Top Customer Reviews

Format: Paperback
This is an off-the-top-of-my-head review of Peter Rollins newest book "Insurrection", which I read this weekend. The book was incredibly good, in that I deeply enjoyed reading it, and it gave me a great deal to ponder and wrestle with. At the end of the day, I value Rollins' ideas about how to existentially live out our faith in Christ on a daily basis. However, I have serious concerns over Rollins' re-visioning and re-definition of key elements of the Christian tradition. As such, Rollins is a sort of "frenemy" who, on one hand is a very helpful friend in elucidating certain aspects of what it means to follow Jesus in our culture. On the other hand, he is an enemy of certain historic Christian affirmations about God and Christ.

As a "frenemy" of Christ, Rollins maintains a place for God, at the cost of flattening God into just a Name for the structure of human psychological experience.

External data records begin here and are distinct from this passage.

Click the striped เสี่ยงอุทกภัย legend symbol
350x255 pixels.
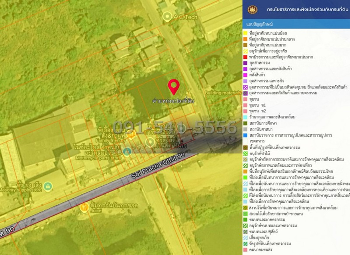(x=245, y=237)
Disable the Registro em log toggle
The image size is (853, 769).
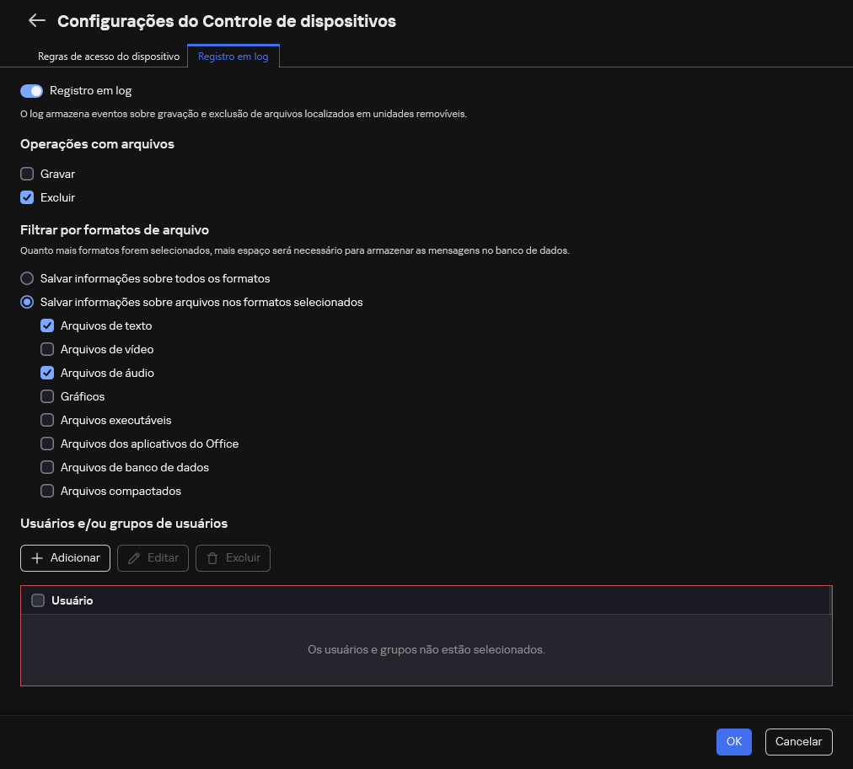click(31, 90)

As such, his thought is helpful as a bridge to Christ, in the same way that pantheism, panentheism, psychoanalysis and even Marxism can be bridges to Christ, all of which offer various points of commonality and intersection with Christ while also displaying broad areas of discordance. Here are some of the theological moves that Rollins makes in the book:

His key theological code-words are God, Truth, Incarnation, Crucifixion, and Resurrection. He does not seem to mind if these ideas are given "historic" content as things that happened in space time and which are cognitively affirmed as such. But for Rollins this affirmation is irrelevant, usually distracting, and simply meaningless for the postmodern person. Rather, their true meaning and relevance comes from their identity as descriptions of human experience.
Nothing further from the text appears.